SUPPLIED MATERIAL
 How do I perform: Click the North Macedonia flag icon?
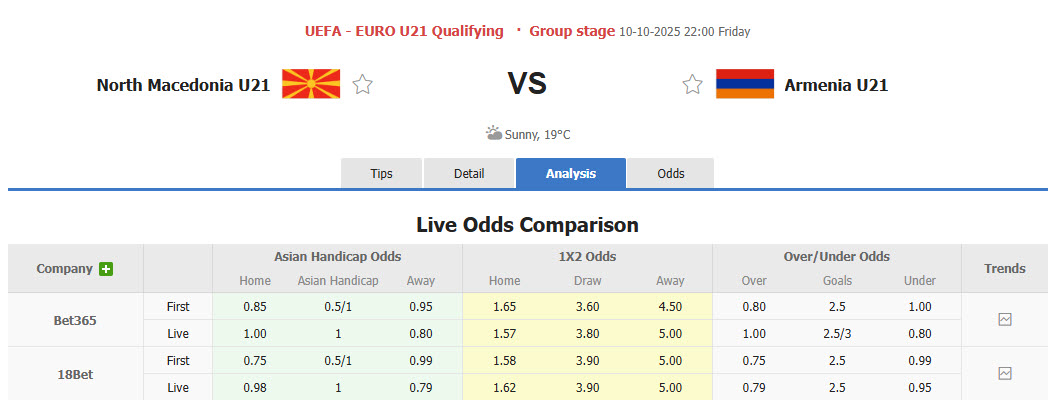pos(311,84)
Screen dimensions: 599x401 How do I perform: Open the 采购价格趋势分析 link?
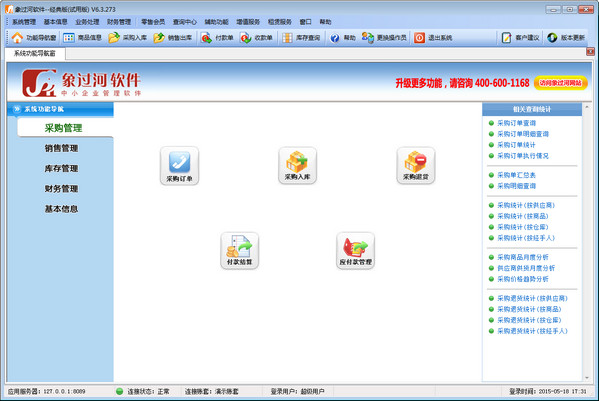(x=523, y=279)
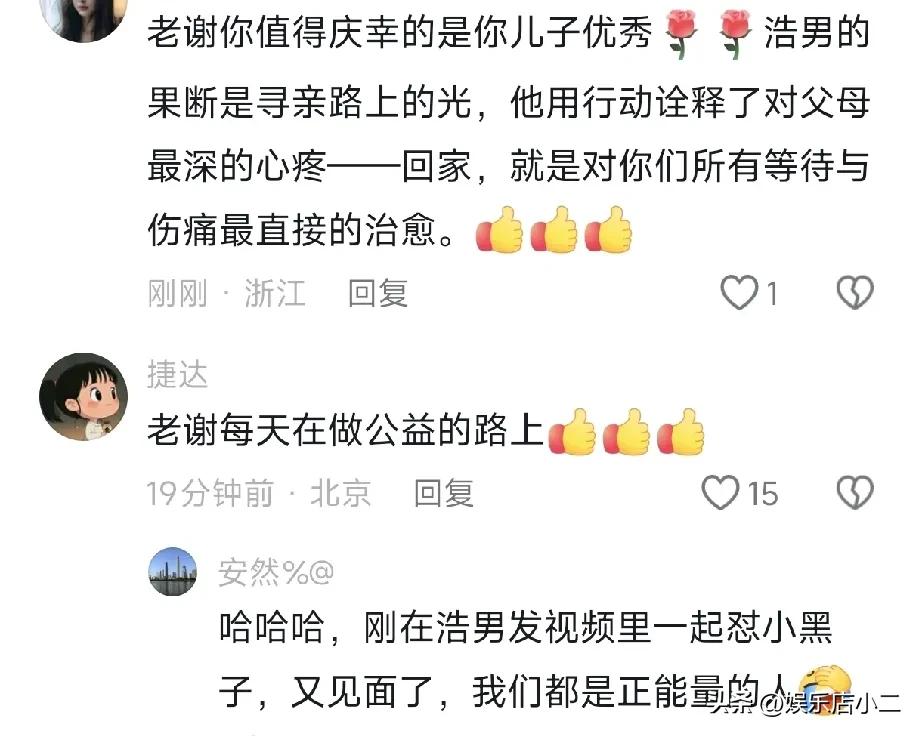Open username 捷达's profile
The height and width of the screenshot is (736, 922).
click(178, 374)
...
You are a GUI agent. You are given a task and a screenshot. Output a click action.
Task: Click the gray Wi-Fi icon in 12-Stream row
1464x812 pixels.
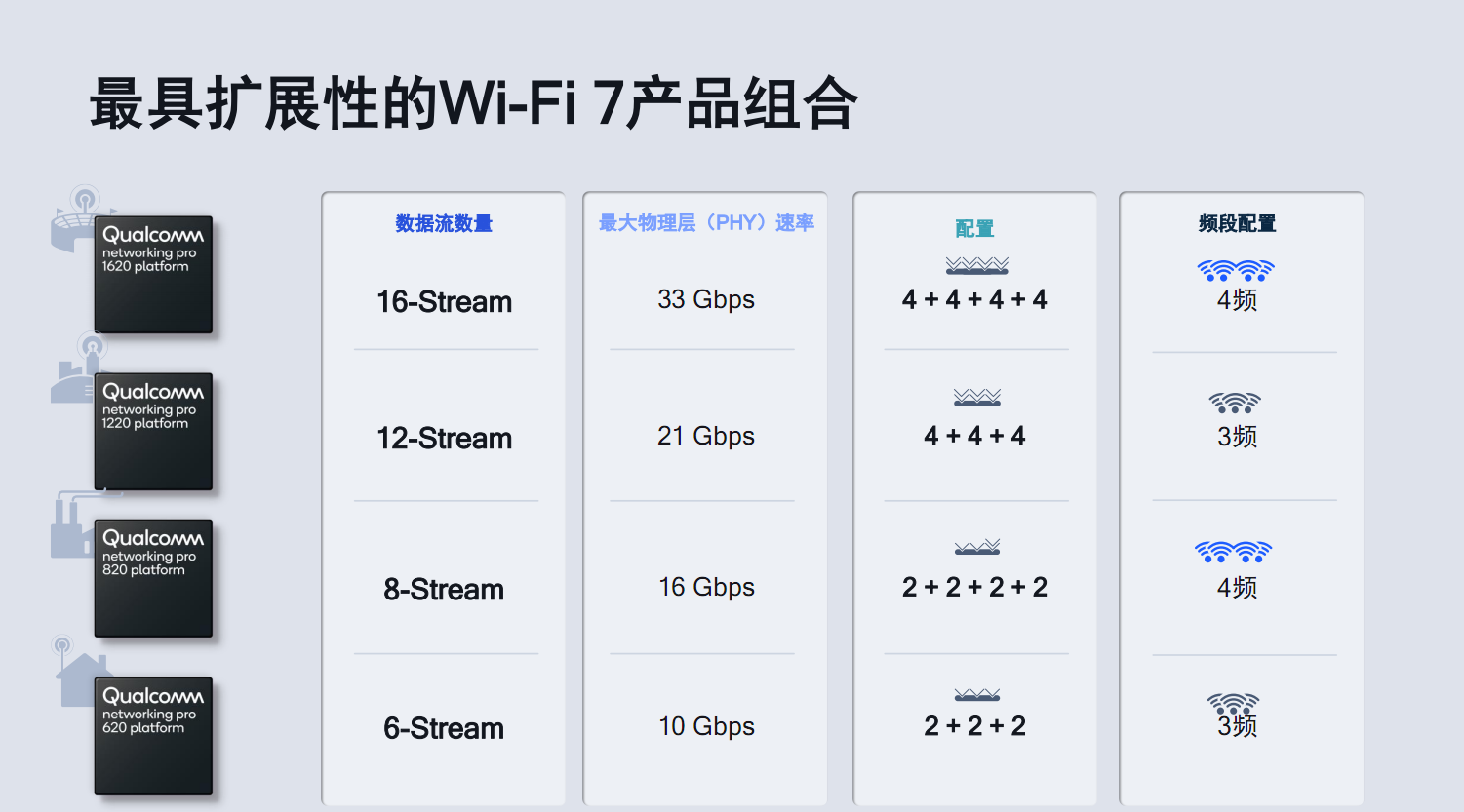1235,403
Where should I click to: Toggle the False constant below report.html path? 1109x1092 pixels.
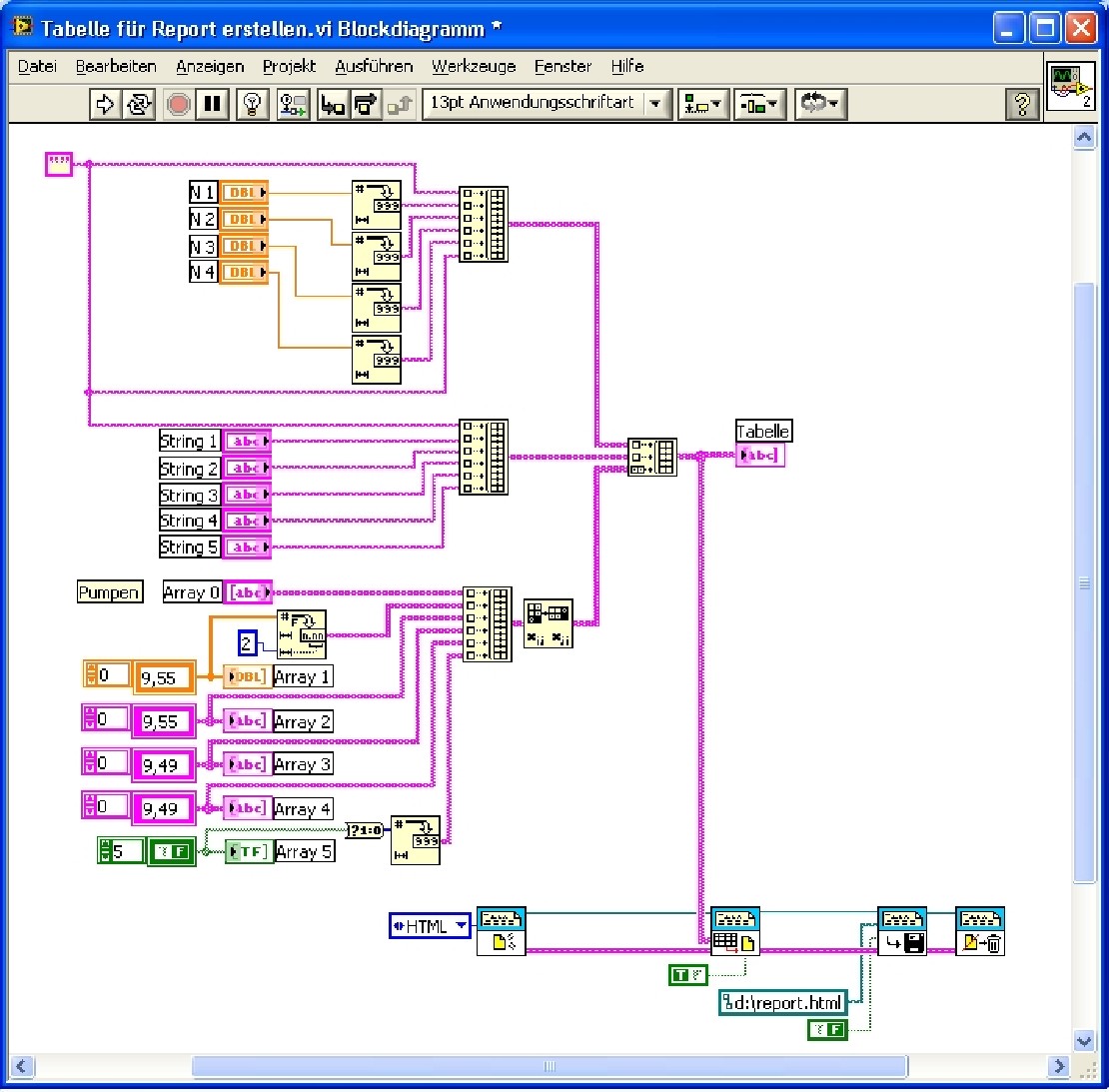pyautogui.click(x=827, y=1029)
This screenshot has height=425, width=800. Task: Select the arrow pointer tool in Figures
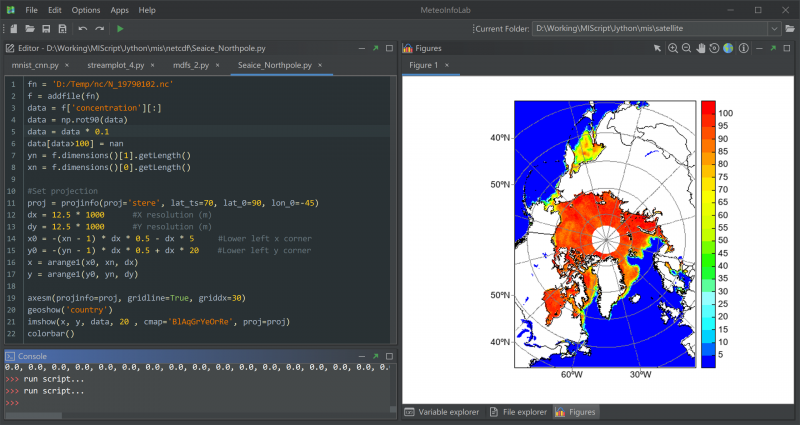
* * *
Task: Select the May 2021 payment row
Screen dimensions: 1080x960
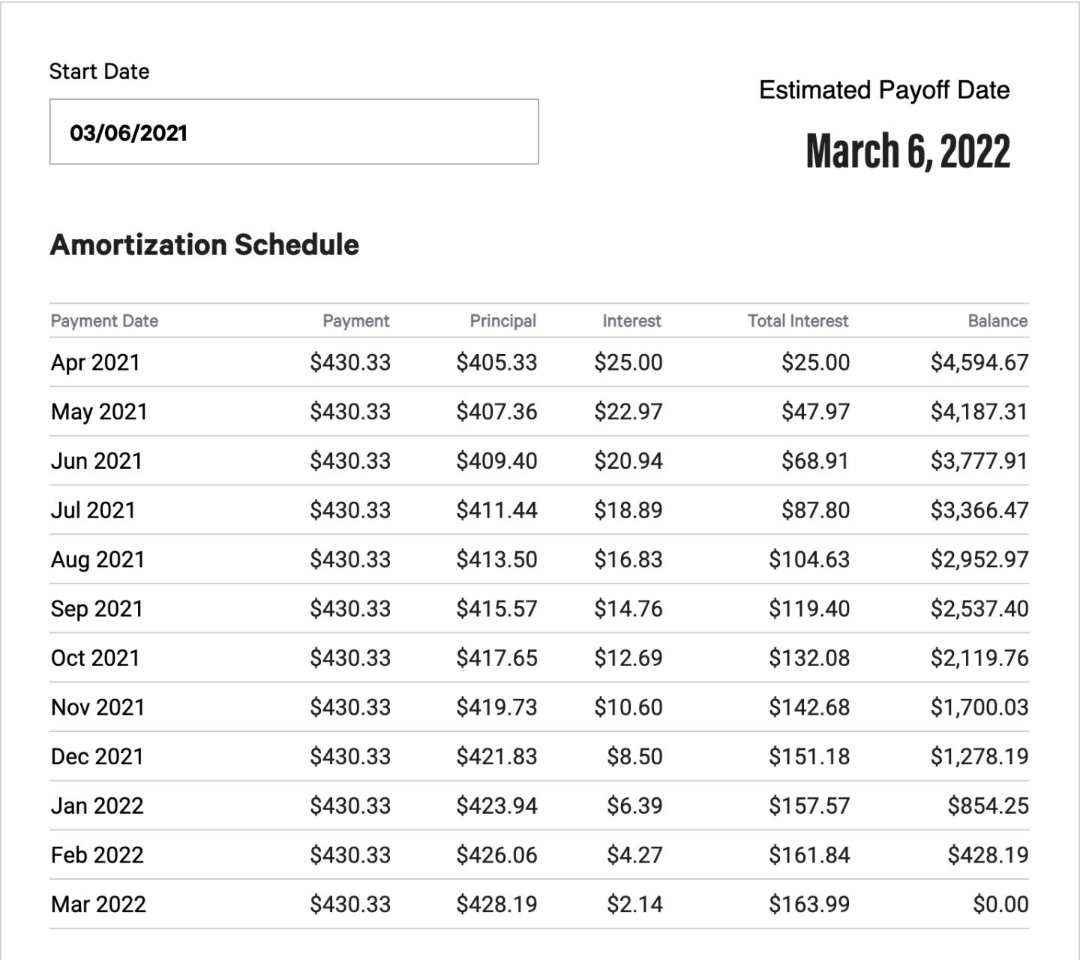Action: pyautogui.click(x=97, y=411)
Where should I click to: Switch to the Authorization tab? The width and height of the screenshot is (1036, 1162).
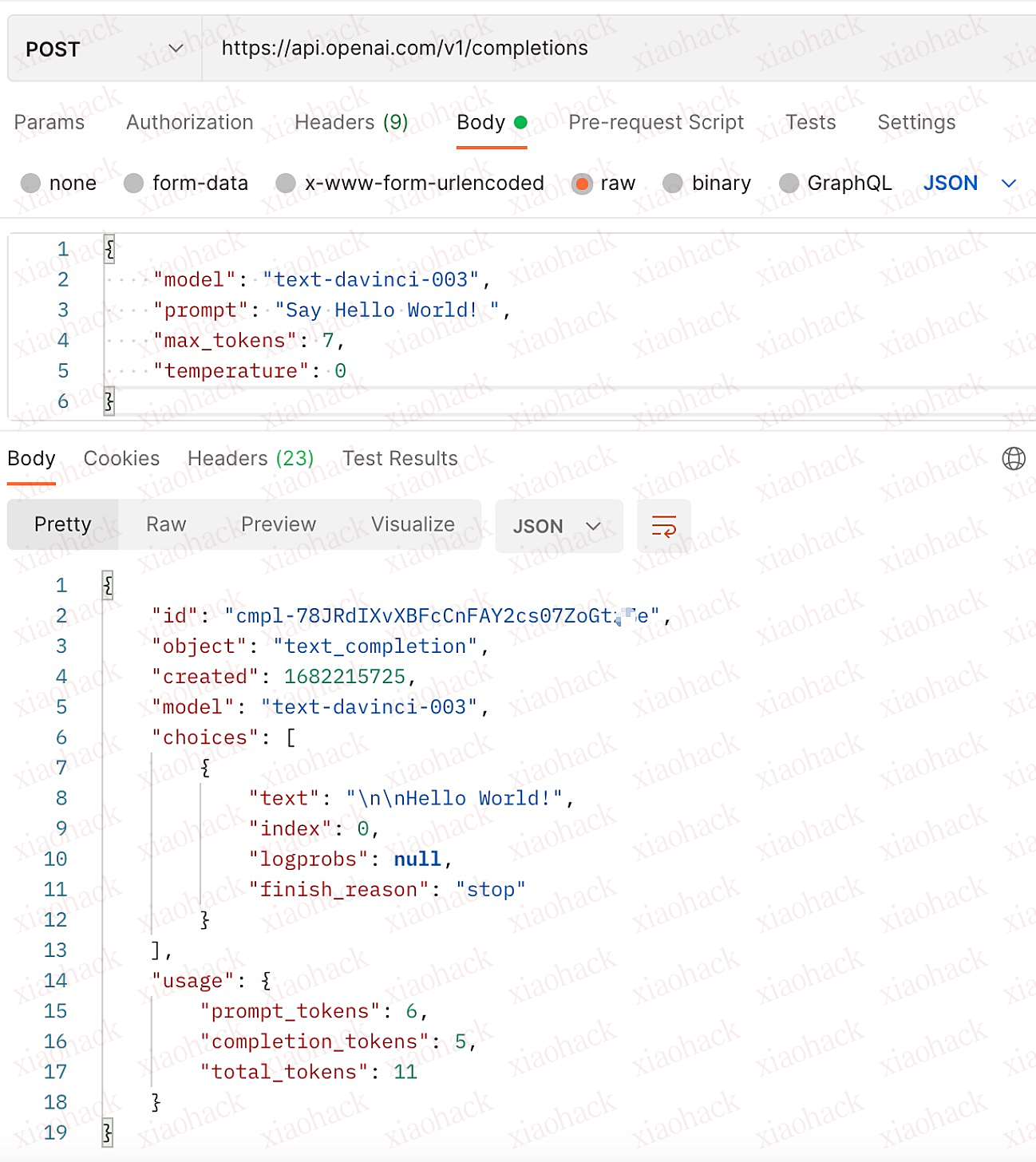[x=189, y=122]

PROBLEM DETAILS
Rewrite the part that opens with the line containing "Where should I click to: Switch" and closes with the line containing "[x=189, y=122]" as a numbered list, skipping any blank lines. Leave the pictures out of your answer.

FINAL ANSWER
1. Where should I click to: Switch to the Authorization tab? The width and height of the screenshot is (1036, 1162).
2. [x=189, y=122]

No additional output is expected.